The foregoing description of the acquisition and the Merger Agreement is qualified in its entirety by reference to the full text of the Merger Agreement, a copy of which is attached hereto as Exhibit 2.1 and is incorporated herein by reference.

Item 9.01 Financial Statements and Exhibits.

(a) Financial Statements of Business Acquired.

The financial statements required by Item 9.01(a) will be filed by amendment no later than 71 calendar days after the date this Current Report on Form 8-K must be filed.

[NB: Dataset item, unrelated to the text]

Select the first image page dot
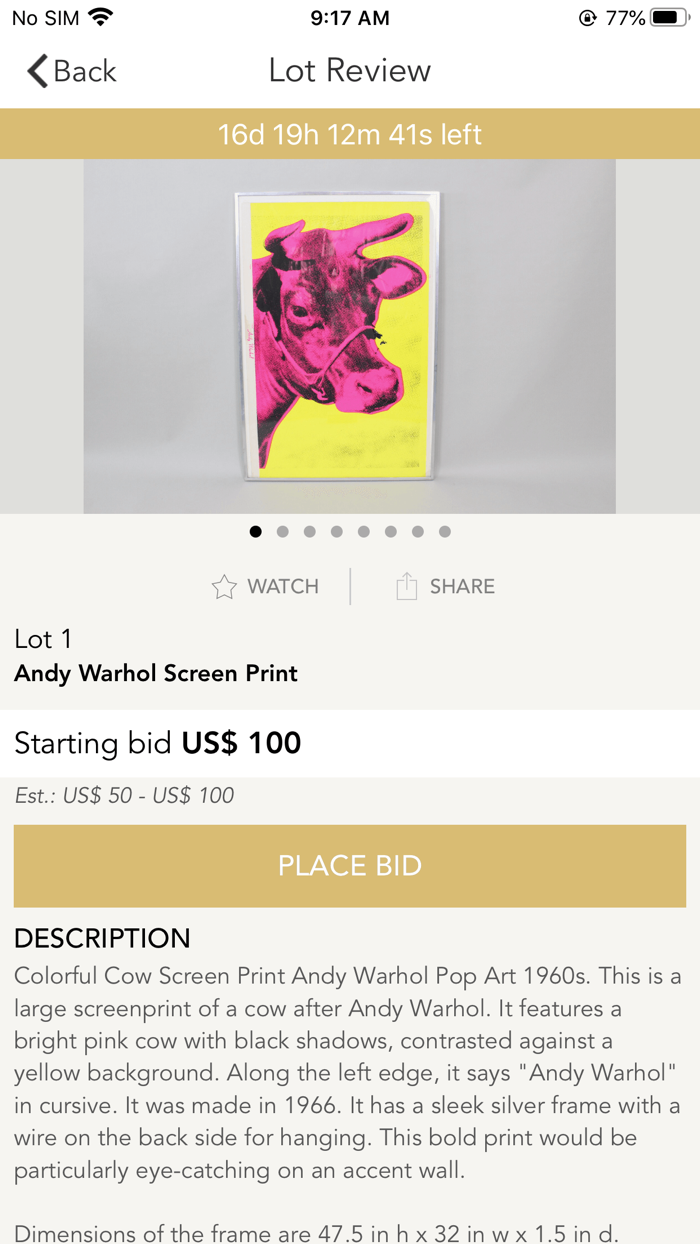700x1244 pixels. (x=256, y=532)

(b) Pro Forma Financial Information.

The pro forma financial information required by Item 9.01(b) will be filed by amendment no later than 71 calendar days after the date this Current Report on Form 8-K must be filed.

(d) Exhibits.

 

Exhibit
No.

  

Description

2.1    Agreement and Plan of Merger by and among Intronis, Inc., Barracuda Networks, Inc., Igloo Merger Corp. and OpenView General Partner, L.P. as stockholder representative, dated as of September 23, 2015.*

* Schedules and exhibits have been omitted pursuant to Item 601(b)(2) of Regulation S-K. A copy of any omitted schedule or exhibit will be furnished supplementally to the Securities and Exchange Commission upon request; provided, however that Barracuda Networks, Inc. may request confidential treatment pursuant to Rule 24b-2 of the Securities Exchange Act of 1934, as amended, for any schedules or exhibits so furnished.


SIGNATURES

Pursuant to the requirements of the Securities Exchange Act of 1934, the registrant has duly caused this report to be signed on its behalf by the undersigned hereunto duly authorized.

 

    BARRACUDA NETWORKS, INC.
    By:   /s/ Diane C. Honda
      Diane C. Honda
      Vice President, General Counsel & Secretary
Date: October 14, 2015      


EXHIBIT INDEX

 

Exhibit
No.

  

Description

2.1    Agreement and Plan of Merger by and among Intronis, Inc., Barracuda Networks, Inc., Igloo Merger Corp. and OpenView General Partner, L.P. as stockholder representative, dated as of September 23, 2015.*

* Schedules and exhibits have been omitted pursuant to Item 601(b)(2) of Regulation S-K. A copy of any omitted schedule or exhibit will be furnished supplementally to the Securities and Exchange Commission upon request; provided, however that Barracuda Networks, Inc. may request confidential treatment pursuant to Rule 24b-2 of the Securities Exchange Act of 1934, as amended, for any schedules or exhibits so furnished.